Listen to this story
|
The new cool kid in town, Diffusion models, has somehow made GANs look obsolete. When it comes to generating images, tools like DALLE-2, Stable Diffusion, and Midjourney have been outperforming the task and have taken over the field completely.
While there are obvious reasons why diffusion models are gaining popularity for image synthesis, general adversarial networks (GANs) saw the same popularity, sparked interest and were revived in 2017, three years after they were proposed by Ian Goodfellow.
GAN uses two neural networks—generator and discriminator—set against each other to generate new and synthesised instances of data, whereas diffusion models are likelihood-based models that offer more stability along with greater quality on image generation tasks.
GAN is more than pretty pictures
Diffusion models were designed to solve the training convergence issue of GANs. Though one can say that GANs are lagging behind in generation tasks, they have been outperforming in various other fields since their inception because of their ability to play adversarial games with learnable loss functions, which is more than just generating pretty pictures.
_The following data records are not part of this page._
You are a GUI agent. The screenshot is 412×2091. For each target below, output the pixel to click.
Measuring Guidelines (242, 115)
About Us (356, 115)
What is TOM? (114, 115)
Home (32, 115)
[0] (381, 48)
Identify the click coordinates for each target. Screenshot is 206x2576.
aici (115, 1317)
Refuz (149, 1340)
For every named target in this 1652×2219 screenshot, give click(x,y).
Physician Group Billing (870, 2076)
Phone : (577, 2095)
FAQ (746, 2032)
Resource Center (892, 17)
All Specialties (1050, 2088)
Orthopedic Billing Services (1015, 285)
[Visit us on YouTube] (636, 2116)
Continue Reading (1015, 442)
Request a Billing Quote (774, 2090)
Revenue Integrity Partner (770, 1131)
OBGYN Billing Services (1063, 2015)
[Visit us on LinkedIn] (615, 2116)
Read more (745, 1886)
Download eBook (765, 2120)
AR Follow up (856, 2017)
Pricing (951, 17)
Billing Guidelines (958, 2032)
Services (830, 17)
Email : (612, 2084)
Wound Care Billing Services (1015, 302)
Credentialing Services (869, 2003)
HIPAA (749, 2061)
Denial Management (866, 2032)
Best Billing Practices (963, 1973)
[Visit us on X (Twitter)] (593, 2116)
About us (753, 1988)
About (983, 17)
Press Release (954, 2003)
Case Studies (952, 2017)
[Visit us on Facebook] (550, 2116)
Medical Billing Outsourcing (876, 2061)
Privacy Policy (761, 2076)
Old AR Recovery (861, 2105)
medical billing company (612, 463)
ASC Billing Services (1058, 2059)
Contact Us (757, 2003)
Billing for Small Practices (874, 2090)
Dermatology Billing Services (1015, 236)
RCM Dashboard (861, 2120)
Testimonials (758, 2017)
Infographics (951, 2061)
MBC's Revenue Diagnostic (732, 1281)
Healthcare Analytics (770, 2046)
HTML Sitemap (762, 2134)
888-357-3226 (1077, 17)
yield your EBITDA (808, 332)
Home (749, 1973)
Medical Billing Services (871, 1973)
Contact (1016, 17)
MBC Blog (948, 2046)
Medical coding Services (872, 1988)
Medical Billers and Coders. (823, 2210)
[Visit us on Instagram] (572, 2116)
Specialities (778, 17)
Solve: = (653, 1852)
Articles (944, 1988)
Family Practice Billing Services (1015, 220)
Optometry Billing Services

Just this month, Matthew Baas and Herman Kamper from Stellenbosch University, implemented GAN for unconditional speech synthesis calling it AudioStyleGAN (ASGAN). The model is designed to learn from disentangled latent space without any additional training in a zero-shot fashion. According to the tests, ASGAN outperformed existing diffusion and autoregressive models.
GANs were not developed with the idea of just text-to-image generation. Since they utilise convolutional neural networks (CNNs), there are multiple fields that include computer vision applications like autonomous vehicles, robots, simulation, etc where they have been used for around a decade now. Their unsupervised nature makes them ideal for tasks that rely less on training data, and more on direct real-world applications.
Check out these architectures of GAN that have been ramping up the innovations in the field apart from image generation:
In 2020, researchers from Prague, Al Cairo, and Ireland collaborated and applied GAN techniques to further innovations in autonomous driving. Their paper, titled ‘Yes, we GAN’, iterates application of GAN in different aspects of autonomous driving with different types of experiments. The researchers wanted to tackle the problem of cameras getting soiled because of weather conditions by either water droplets or mud etc. By using two images of cleaned and uncleaned camera vision, the model was able to recognise how to clean the vision when the vision is obstructed.
GAN is a treasure
Though GAN has been researched and implemented extensively since 2014, researchers have only got hold of the low-hanging fruits. People on a Reddit thread have been arguing it’s the same situation with diffusion models at the moment.
When people got their hands on diffusion models, the issue of GANs being unstable was the first they expressed. Though the process of generating images can be smoother and more stable with diffusion models, GANs are way quicker, and with recent developments in hardware, are getting stable as well.
Another paper released last week by researchers at Microsoft Azure AI and University of Texas, proposed Diffusion-GAN. The framework utilises a forward diffusion chain that generates gaussian-mixture noise for GAN training. The approach enabled domain-agnostic differentiable augmentation leveraging the advantages of diffusion without the reverse-diffusion chain. The result was generation of photo-realistic, high-fidelity images that outperformed the existing GAN-based models.
It was zillions of GAN papers and now it's zillions of diffusion models based papers.
— Timnit Gebru (@timnitGebru) September 29, 2022
While diffusion models can be more faithful to the input data, they are slower and lower in fidelity when compared to GAN, which was accepted by the researchers who said that Diffusion Models beat GANs on image synthesis.
The concept of diffusion theory has been around since the 1980s, but the recent trends in image generation which were started by GAN, have made it come to the forefront. After these recent innovations, diffusion models are yet to be tested on areas beyond image generation or text-to-image synthesis and can, to some extent, be applied to any generative tasks.